Exercise details:
Copy out each of the lines below word for word, leaving out the pictures.
----
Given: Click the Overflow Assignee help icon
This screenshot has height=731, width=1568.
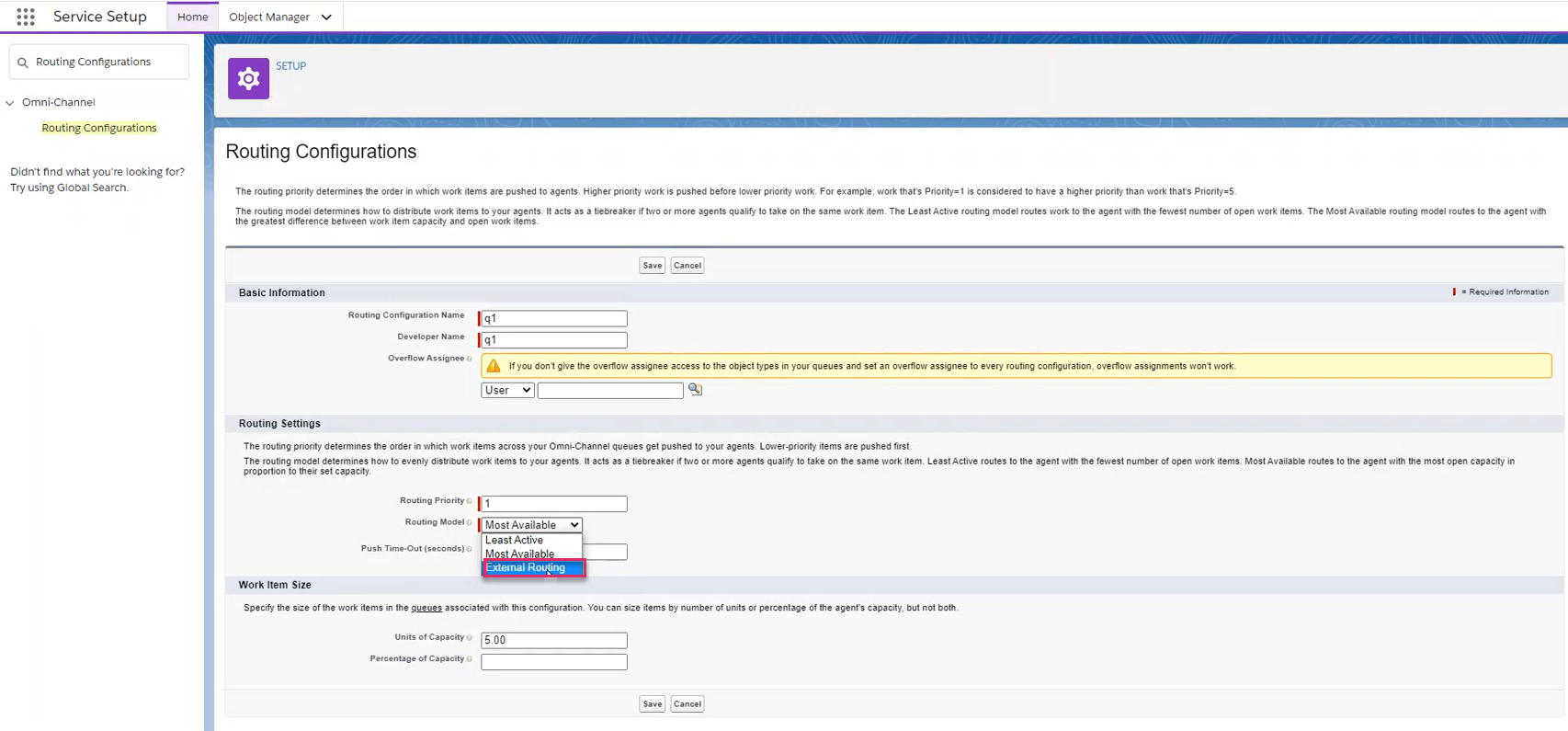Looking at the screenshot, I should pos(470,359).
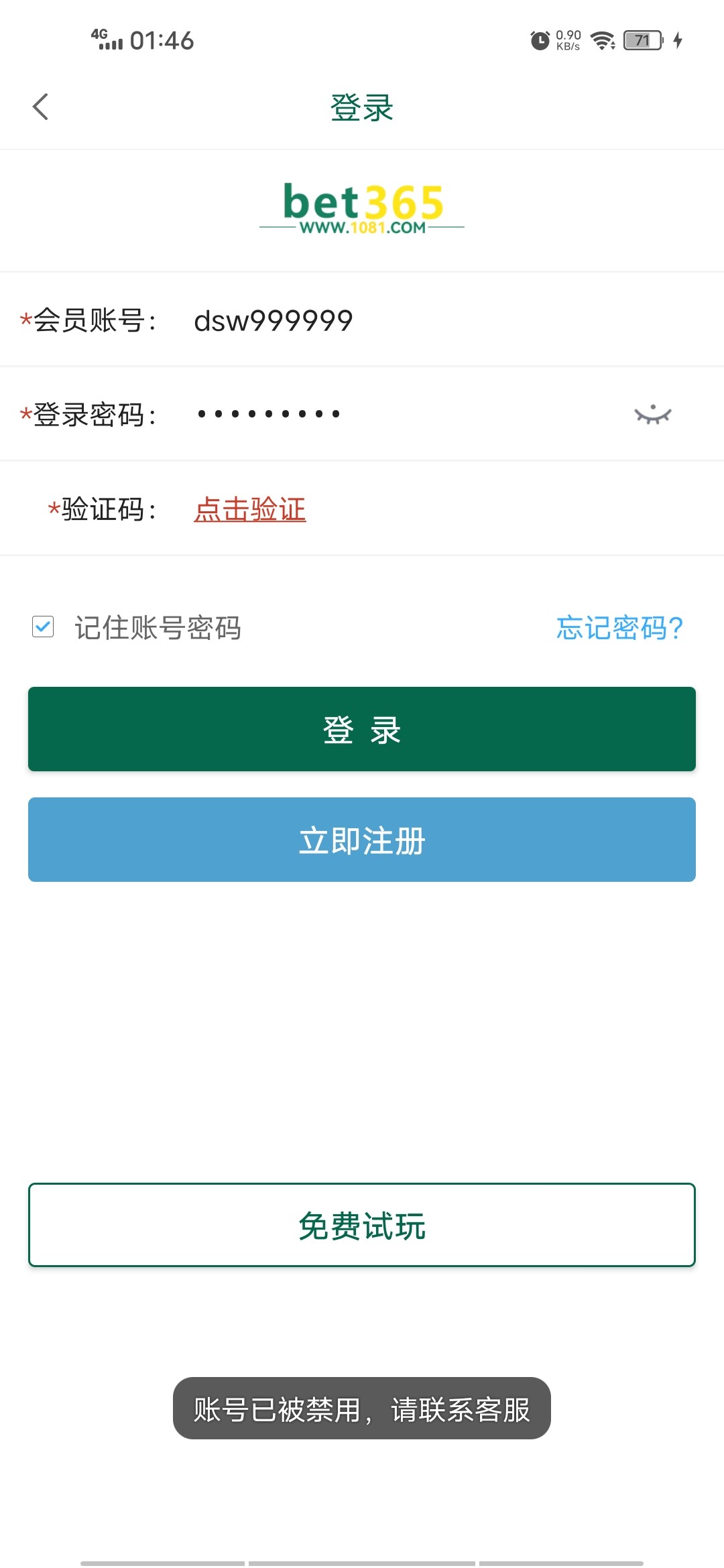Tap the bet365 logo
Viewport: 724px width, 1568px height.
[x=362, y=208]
----
Exercise result:
Given: Click the Overflow Assignee help icon
This screenshot has height=731, width=1568.
Looking at the screenshot, I should pos(470,359).
Tap the bet365 logo
Viewport: 724px width, 1568px height.
[x=362, y=208]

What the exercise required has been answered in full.